Here’s where the case currently stands, as a slate of holdouts head to trial in January while the others who pleaded out await sentencing.
Who has pleaded guilty so far?
Two more admitted antifa associates pled guilty on Nov. 24, 2025, bringing the total number of convictions in the case to seven.
As part of the plea deals, Rebecca Morgan and Susan Elaine Kent acknowledged their affiliation with the Texas antifa cell and admitted to providing material support to terrorists by helping to hide the group’s then-fugitive ringleader, Benjamin Hanil Song, who had fled into the woods near the ICE facility and needed to be ferried out of the area.

Morgan and Kent both admitted to joining a support network that mobilized to ensure Song’s escape, which then triggered a multistate manhunt involving the FBI, after learning of the antifa cell’s large-scale assassination attempt at the Alvarado detention center.
Morgan confessed to picking up Song in a “handoff” at a Home Depot parking lot in Dallas and supplying him with clothes, food, and shelter. She admittedly harbored Song at her apartment, the cell’s designated hideout at the time, where she concealed him from law enforcement for approximately a week.
Kent admitted to working with others to make those lodging and transportation arrangements, including coordinating the pickup point at the Home Depot, to help Song abscond. The plan was to continually move Song around between safe houses.
An antifa blog post denouncing Kent’s arrest said she was “actively” involved in the DFW Support Committee, a group raising funds for the Alvarado suspects on GiveSendGo. To date, the fundraising campaign has collected nearly $60,000 from anonymous donors to cover their legal defense fees.

Unlike their other codefendants, who had pleaded guilty before them, Morgan and Kent only confessed to assisting the cell, not being members. Kent, however, admitted that she is “aware of Antifa beliefs” and that “many members of the [Socialist Rifle Association], including co-defendants, consider themselves ‘antifascist.’”
One week prior, the Department of Justice secured guilty pleas from five other coconspirators.
Seth Edison Sikes, Joy Abigail Gibson, Lynette Read Sharp, Nathan Josiah Baumann, and John Phillip Thomas all entered guilty pleas on Nov. 19, 2025, to the same charge of providing material support to terrorists.
Sikes, Gibson, and Baumann were apprehended close to the scene of the shooting, found fleeing on foot with several others, while Thomas and Sharp were charged as “accessories after the fact.”
Pursuant to the plea agreements, the five codefendants admitted to aiding “acts of terrorism” and belonging to the Dallas-area antifa cell that ambushed the Alvarado facility, marking the first time in U.S. history that antifa ideologues have openly admitted in criminal court to being part of an organized antifa branch.
During the plea process, the defendants accepted a set of stipulated, or undisputed, facts of the case. Throughout these admission statements, the codefendants divulged in great detail antifa’s organizational framework, tactical strategies, and operational objectives.

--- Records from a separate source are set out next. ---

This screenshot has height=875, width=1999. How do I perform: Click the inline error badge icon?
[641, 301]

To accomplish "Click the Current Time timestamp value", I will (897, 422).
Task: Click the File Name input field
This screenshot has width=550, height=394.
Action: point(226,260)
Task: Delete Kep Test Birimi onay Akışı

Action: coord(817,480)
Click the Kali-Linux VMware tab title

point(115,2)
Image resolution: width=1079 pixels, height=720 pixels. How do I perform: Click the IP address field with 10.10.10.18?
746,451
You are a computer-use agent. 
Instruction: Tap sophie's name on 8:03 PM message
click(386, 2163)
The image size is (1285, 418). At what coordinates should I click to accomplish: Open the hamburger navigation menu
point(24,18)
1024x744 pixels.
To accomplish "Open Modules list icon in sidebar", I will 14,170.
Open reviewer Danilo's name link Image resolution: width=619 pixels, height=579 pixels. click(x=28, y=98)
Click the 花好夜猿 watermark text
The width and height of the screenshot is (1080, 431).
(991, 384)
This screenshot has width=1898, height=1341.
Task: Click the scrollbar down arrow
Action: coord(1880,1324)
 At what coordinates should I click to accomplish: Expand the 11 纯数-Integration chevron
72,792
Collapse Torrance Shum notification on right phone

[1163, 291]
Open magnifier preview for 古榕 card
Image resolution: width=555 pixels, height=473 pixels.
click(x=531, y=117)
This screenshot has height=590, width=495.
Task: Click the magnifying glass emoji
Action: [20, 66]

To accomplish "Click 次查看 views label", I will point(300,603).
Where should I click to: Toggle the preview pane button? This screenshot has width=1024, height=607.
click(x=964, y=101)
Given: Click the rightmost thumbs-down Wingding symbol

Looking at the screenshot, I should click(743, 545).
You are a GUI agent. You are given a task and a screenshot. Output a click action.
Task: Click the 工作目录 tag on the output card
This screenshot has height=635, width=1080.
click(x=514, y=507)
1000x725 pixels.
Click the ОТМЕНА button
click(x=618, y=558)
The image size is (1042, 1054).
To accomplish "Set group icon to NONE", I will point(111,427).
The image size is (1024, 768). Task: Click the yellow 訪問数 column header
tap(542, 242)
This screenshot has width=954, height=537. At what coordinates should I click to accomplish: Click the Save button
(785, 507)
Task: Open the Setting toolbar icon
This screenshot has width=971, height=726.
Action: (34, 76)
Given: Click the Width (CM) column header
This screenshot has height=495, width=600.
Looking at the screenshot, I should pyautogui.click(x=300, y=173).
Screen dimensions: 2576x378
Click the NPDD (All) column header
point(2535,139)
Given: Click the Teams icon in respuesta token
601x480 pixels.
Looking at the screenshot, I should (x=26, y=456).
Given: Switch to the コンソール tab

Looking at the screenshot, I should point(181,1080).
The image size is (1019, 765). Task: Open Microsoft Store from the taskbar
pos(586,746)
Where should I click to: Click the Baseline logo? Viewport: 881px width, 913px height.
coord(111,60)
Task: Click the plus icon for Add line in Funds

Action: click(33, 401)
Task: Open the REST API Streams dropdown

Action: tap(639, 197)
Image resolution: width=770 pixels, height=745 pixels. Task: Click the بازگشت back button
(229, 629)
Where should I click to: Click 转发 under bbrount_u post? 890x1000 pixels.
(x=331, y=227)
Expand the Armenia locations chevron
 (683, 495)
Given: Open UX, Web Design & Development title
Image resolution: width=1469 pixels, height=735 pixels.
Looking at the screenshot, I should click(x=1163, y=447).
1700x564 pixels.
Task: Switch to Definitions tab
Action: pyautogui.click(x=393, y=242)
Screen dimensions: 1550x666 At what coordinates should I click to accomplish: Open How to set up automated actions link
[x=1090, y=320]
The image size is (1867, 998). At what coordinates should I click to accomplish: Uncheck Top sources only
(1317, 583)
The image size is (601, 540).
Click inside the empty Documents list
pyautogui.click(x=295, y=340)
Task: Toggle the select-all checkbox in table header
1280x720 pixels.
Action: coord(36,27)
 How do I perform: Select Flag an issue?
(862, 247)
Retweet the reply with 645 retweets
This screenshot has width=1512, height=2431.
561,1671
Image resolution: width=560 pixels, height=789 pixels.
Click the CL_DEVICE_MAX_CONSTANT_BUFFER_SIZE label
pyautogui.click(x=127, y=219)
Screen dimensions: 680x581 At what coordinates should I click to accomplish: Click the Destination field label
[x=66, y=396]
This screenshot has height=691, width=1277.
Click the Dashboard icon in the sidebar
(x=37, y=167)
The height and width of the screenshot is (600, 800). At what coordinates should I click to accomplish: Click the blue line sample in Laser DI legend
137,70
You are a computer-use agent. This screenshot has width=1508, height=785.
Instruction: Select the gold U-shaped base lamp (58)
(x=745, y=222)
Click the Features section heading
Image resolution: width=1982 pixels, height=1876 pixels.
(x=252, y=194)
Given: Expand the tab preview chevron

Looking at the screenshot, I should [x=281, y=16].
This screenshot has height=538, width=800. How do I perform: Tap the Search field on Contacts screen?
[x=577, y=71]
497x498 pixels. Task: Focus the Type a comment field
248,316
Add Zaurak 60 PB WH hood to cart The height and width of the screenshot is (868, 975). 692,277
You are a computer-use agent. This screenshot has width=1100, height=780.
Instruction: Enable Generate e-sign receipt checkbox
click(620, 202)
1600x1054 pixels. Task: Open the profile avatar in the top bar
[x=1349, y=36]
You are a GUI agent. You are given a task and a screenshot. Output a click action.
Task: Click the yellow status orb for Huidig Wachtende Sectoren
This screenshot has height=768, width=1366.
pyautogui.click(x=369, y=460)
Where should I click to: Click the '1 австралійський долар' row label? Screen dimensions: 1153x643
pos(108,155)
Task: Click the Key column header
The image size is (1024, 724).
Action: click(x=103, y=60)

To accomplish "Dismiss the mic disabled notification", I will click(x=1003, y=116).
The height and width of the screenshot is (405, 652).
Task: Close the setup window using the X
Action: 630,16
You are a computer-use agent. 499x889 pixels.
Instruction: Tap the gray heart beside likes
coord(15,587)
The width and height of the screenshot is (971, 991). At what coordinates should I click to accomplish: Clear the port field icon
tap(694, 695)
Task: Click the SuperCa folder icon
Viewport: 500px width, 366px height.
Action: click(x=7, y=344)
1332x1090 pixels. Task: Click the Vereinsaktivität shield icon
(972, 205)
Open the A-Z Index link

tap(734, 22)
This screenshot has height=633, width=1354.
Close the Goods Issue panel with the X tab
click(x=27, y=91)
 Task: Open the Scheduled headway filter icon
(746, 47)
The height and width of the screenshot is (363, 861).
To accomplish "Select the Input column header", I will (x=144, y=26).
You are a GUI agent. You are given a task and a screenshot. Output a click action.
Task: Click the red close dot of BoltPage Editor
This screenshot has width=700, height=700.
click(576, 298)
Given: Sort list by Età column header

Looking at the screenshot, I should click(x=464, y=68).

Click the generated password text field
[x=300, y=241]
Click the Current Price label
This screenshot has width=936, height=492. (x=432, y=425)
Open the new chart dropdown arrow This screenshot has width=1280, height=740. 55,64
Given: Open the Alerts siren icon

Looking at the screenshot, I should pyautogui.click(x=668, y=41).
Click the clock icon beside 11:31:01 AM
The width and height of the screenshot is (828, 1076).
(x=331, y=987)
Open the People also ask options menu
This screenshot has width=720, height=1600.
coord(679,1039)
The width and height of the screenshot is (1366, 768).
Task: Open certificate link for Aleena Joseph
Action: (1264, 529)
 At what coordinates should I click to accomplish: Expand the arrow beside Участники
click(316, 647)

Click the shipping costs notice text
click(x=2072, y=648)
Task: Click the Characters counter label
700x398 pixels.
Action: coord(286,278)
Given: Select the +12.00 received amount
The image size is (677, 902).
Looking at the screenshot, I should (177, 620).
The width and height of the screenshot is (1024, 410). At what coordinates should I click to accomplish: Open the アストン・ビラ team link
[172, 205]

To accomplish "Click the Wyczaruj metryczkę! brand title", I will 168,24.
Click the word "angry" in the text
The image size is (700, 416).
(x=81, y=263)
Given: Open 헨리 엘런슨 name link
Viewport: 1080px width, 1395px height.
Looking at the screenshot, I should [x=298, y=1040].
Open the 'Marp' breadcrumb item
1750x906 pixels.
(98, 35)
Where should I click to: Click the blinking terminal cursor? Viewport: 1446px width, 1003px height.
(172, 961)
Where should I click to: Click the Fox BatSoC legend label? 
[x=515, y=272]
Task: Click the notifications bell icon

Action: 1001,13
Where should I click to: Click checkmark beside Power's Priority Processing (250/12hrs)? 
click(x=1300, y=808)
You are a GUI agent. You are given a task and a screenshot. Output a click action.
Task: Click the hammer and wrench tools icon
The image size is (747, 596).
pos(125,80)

“Antifa is a militant enterprise that advocates insurrection and violence to affect the policy and conduct of the U.S. government by intimidation and coercion,” said Baumann’s stipulated facts, which he signed in agreement.
“In line with his Antifa ideology, on or about July 3 and July 4, Baumann, along with others, participated in the planning of the ‘direct action’ against Prairieland set for the night of July 4.”
In a similar summary of stipulated facts, Sikes acknowledged that antifa organizes in “cells or ‘affinity groups’ around their beliefs.”
They prepared for the surprise attack on the Alvarado compound by conducting reconnaissance; donning “black bloc,” antifa’s universal uniform, to shroud their identities; and coordinating over Signal, an encrypted messaging application, according to a summary of events that Gibson agreed is true.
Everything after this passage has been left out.